§ Source extract

In French, the only letters that are capitalised are the first letter of a sentence and the first letter of each proper nouns (person name, place name, etc.).

In English, I was told long time ago by @nikki that month names (January, December) and language names (French, English) were to get a capitalised first letter.

I was also told (I forgot by whom) later but long time ago that music style names should be capitalised as well.

At that time, I was not really surprised because capitalising months and languages was already something not natural to me but that I got used to do for English.
So I took the habit of doing it (in extra title information for instance) for English.

But now @Cheezmo (in https://musicbrainz.org/edit/49251142), a natural English speaking person, is surprised that music style names have to be capitalised…
So maybe it’s not good!

Does someone know a list of words that should be capitalised in English?

  • Sentence first word
  • Proper nouns
  • Months
  • Languages
  • Styles?

https://wiki.musicbrainz.org/Style/Language/English does not say it yet. :slight_smile:


I wouldn’t capitalise genres either. All the other things you mention yes, genres no.


Agreed. English does not normally capitalize genres or styles such as ‘rock’, ‘classical’, ‘metal’ etc.


rock, jazz, hip hop, soul, Northern Soul, blues, zydeco, metal, death metal, World Music, pop, indie, funk, country, high life, kwela.

Rock, Jazz, Hip Hop, Soul, Northern Soul, Blues, Zydeco, Metal, World Music, Pop, Indie, Funk, Country, High Life, Kwela.

I’d say in Engish that many style names can be lower case but some are better capitalised.

§ Objectives
a. Reproduce the thread on capitalizing English words, starting at "But now @Cheezmo" and ending at "capitalised in English?".
b. Carry on the thread on capitalizing English words after its last sentence.
The listing comes from a separate source and is not part of the thread.

§ Information provided

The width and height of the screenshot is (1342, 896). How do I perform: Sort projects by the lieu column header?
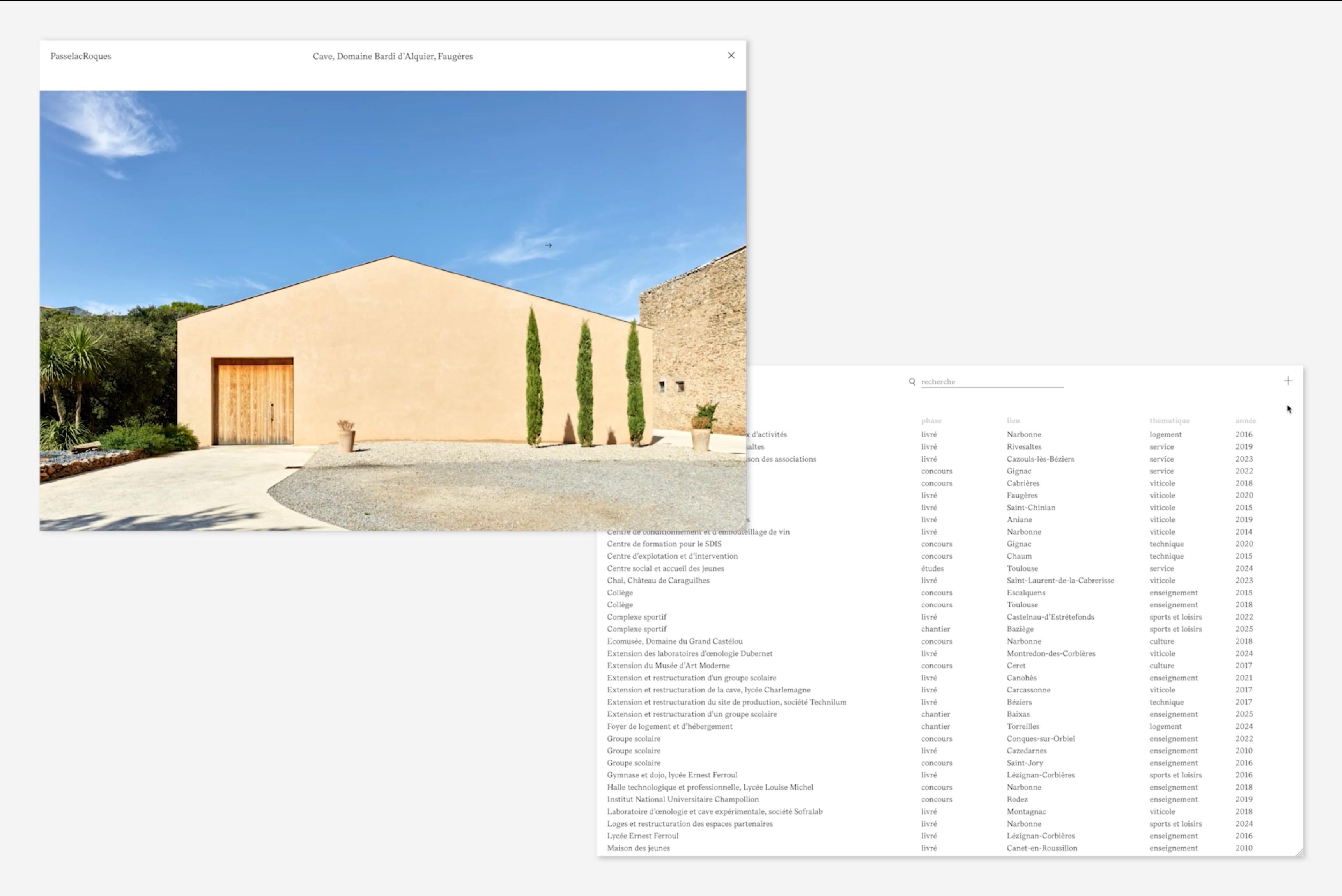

--

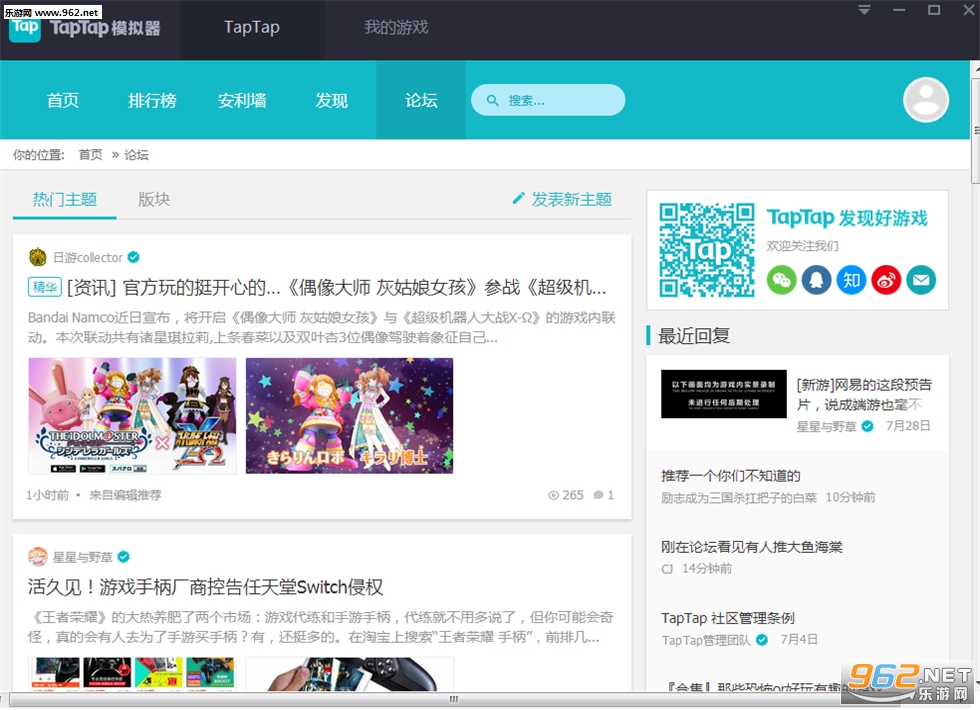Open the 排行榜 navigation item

==

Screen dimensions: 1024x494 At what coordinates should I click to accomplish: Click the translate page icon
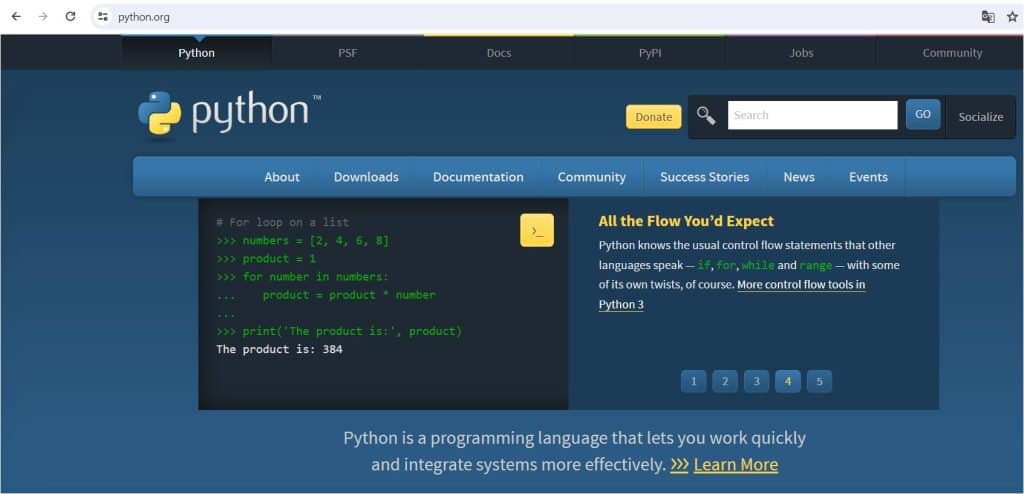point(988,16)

§ Expected results
a.
But now @Cheezmo (in https://musicbrainz.org/edit/49251142), a natural English speaking person, is surprised that music style names have to be capitalised…
So maybe it’s not good!

Does someone know a list of words that should be capitalised in English?

b.
And none of them are wrong capitalised.

Though many look better non-capitalised.

(Shall we also discuss the important differences between Style, Genre and Form?
Just start another thread. Please. Please? :japanese_ogre: )

(Test example: I like world music and northern soul.)


I should probably point out that region names (e.g. Northern and Southern, in the context of regions of the United States) are often capitalized, so “Northern soul” would probably be correct.


This says no, still looking but haven’t really found anything that says you should.


Just to be pedantic, the first two entries in your list are what is generally capitalized in English:

  • Sentence first word
  • Proper nouns

However, the names of months, days, languages, nations, compass directions and regions are all considered proper nouns.


The only examples listed here that may be capitalised are Hip Hop and (as @HibiscusKazeneko mentioned) Northern soul (with lowercase s). KRS-One makes the case that Hip Hop should be capitalised, as its shorthand for Hip Hop music—the music of Hip Hop culture.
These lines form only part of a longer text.